Proposed Amendments in Companies Act Ordinance, 2019
To bring improvements in the Companies Act, 2013 through a documented ordinance, the government of India promulgated the Companies (Amendment)Ordinance, 2019 on 25th January 2019. The ordinance till date holds a positive consent from the Lok Sabha and is yet to be presented in the Rajya Sabha for approval. Below is a section-wise summary of the suggested recommendations which has been placed for further refinement of the act :
– Section 2(41): Shift of Authorization from Tribunal to the Central government for approval of applications made by companies for ‘adopting a different financial year’ has been proposed. As per the existing provisions, the Tribunal holds the right to approve such applications.
– Section 10A: Suggestions have been put for filling of a necessary declaration by every company formed with share capital in a prescribed form to ROC specifying :
*details of receipt of the paid-up value of capital from subscribers.
*prescribed returns furnished for verification of registered office to the registrar.
This is to be filed before the company exercises any borrowing power and within 180 days from the date of incorporation. While non-compliance to above can even pose the registrar to strike off the name of the company from records.
– Section 12: Further, grant of powers to ROC has been proposed to even strike off company name from records, if any default found while holding a physical verification of the registered office of the company. This has been done to assure business is being carried out by the company and is not in mere papers only.
– Section 14: Shifting of authority from Tribunal to Central Government has been proposed, to grant approval for Alteration of articles in future, if the company requests for conversion- from a public company to private company.
– Section 53(3): To change the present penal provision of a section and levy a penalty of an amount equal to the amount raised by the issue of shares at a discount or Rs 5,00,000 whichever is less. The existing provisions say for levy of Rs 1,00,000 or Rs 5,00,000 whichever is less . Further, the company will also have to refund the deposited money back to the subscriber with a penalty interest of 12%.

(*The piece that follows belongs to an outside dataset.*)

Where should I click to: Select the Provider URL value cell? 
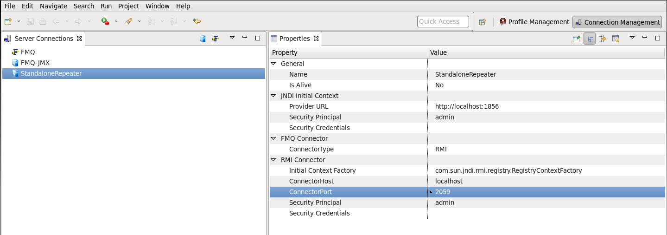coord(546,106)
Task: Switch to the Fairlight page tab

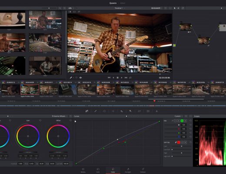Action: coord(128,171)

– Section 64 (1): To amend the existing provisions of section and levy a penalty of Rs 1000/- for each day the default continues or Rs 5 lakh whichever is less.
– Section 77: Registration of the charges created have to be done within 30 days of creation such charge. After approval of the ordinance, this period can only be extended to 60 days by ROC too after submission of an application and payment of a prescribed fee. The ordinance proposes for a reduction of the extension period to 60 days which is 270 days in the existing provisions.

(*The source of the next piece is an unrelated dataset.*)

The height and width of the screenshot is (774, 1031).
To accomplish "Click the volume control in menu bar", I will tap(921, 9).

– Section 86 Penal provisions stated in Section 447 to become applicable for non-filing or filling of false or incorrect of information under registration of charges provisions stated above.
– Section 87: To assure rectification of any omission or misstatement of any particulars previously filed to Registrar with respect to any charge or modification thereof or with respect to any memorandum of satisfaction.
– Section 90: States for filling of an application for relaxation or removal of restrictions imposed by Tribunal on any relevant shares of the company. On approval of the ordinance, the company would have to file such application within 1 year of imposition of such restrictions. Failure in above will mandatorily command for transfer of such shares to IEPF.
Also, any person holding a beneficial interest in the company for at least 10 %, who is not registered as a member or as a holder of such shares has to declare his interest by making a declaration to ROC. Non-disclosure of which might attract a prescribed penalty or even imprisonment.
– Section 164: Restrictions to be placed on directors, to hold directorship in not more than 20 companies, including 10 public companies in it. Non – compliance to such will trigger immediate disqualification of the director found in default.
– Section 121: Mandates for filing report of Annual general meeting to ROC. For non-disclosure, it also states for levy of penalty of Rs 1,00,000 for first default or Rs 500 per day up to a maximum of Rs 5,00,000 in case of continuing default made.
– Section 248: To provide power to the registrar to remove the name of the company from records for breach of provisions stated in Section 10A and 12(9) stated above.
– Section 441: An increase in the limit of compounding offenses has been proposed from 5 lakh to 25 lakhs.
– Section 454A: Provisions of double penalty has been stated in the case of repeated defaults made by companies or by any person (member) of the company. While the default is to be made within 3 years of order imposed as a penalty for last default.
Some additional recommendations in the ordinance have been also proposed for a change of charge from fines to penalties.
To conclude, the above recommendations have been placed to bring more stiffness to the penal provisions and curb civil defaults by companies. Overall the recommendations have been welcomed by the House of people and only requires approval from the Council of states.